◆ TASK GOAL
Extract every line of the material that holds the string "width".

=== Begin Enclosure ===

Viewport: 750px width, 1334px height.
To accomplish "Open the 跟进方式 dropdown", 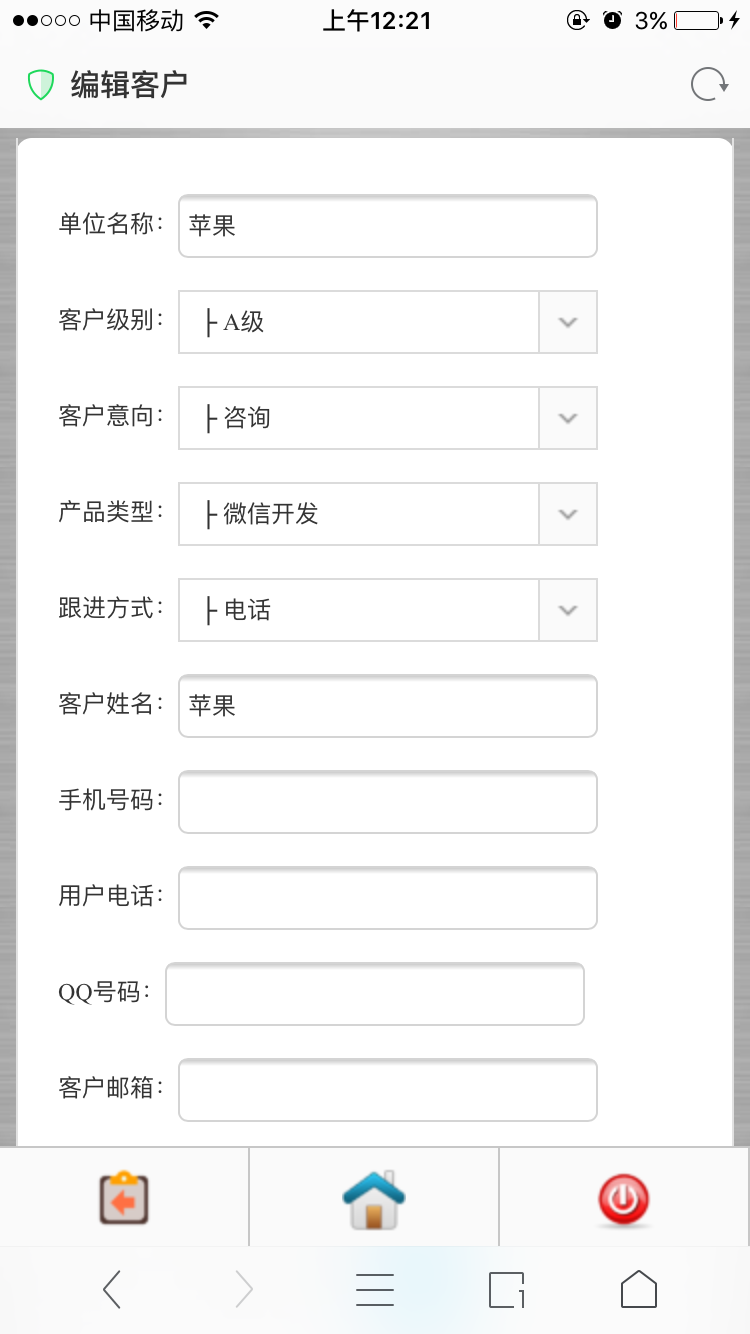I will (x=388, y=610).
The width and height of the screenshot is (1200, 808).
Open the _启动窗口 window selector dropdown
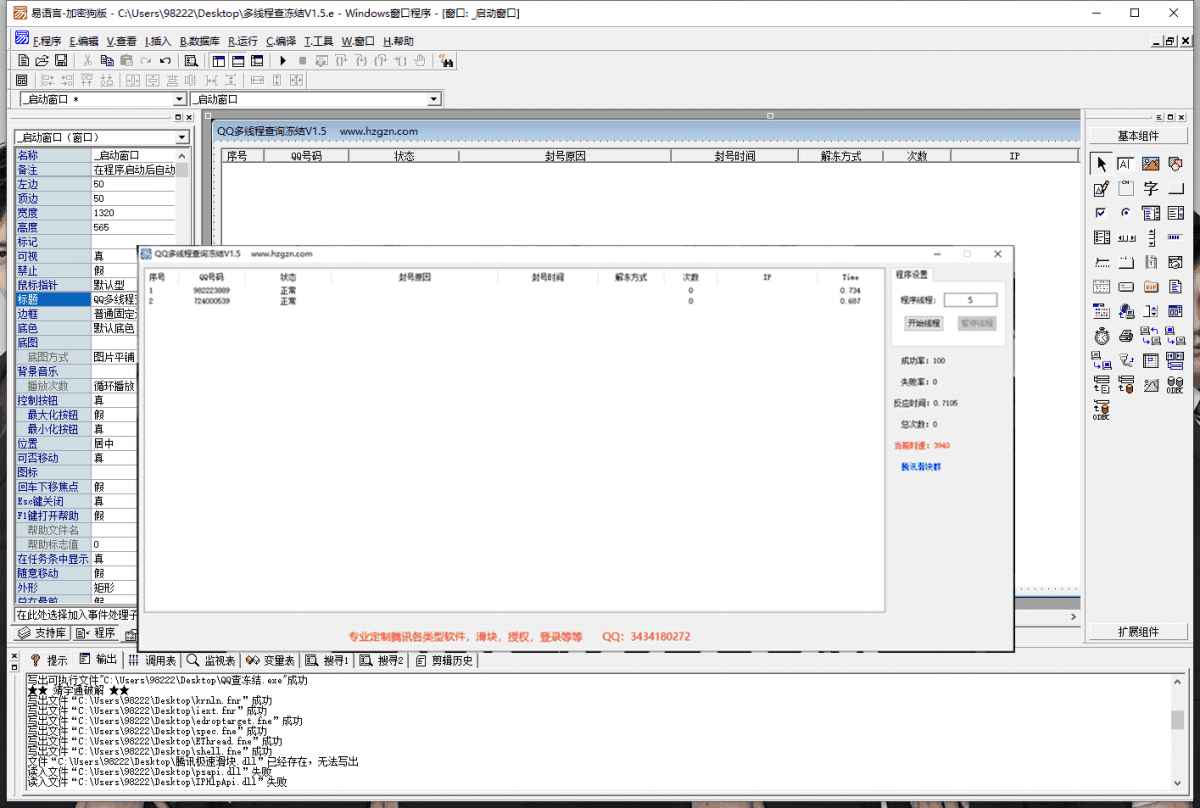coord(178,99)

=== End Enclosure ===

◆ RESULT
Viewport: 750px width, 1334px height.
The width and height of the screenshot is (1200, 808).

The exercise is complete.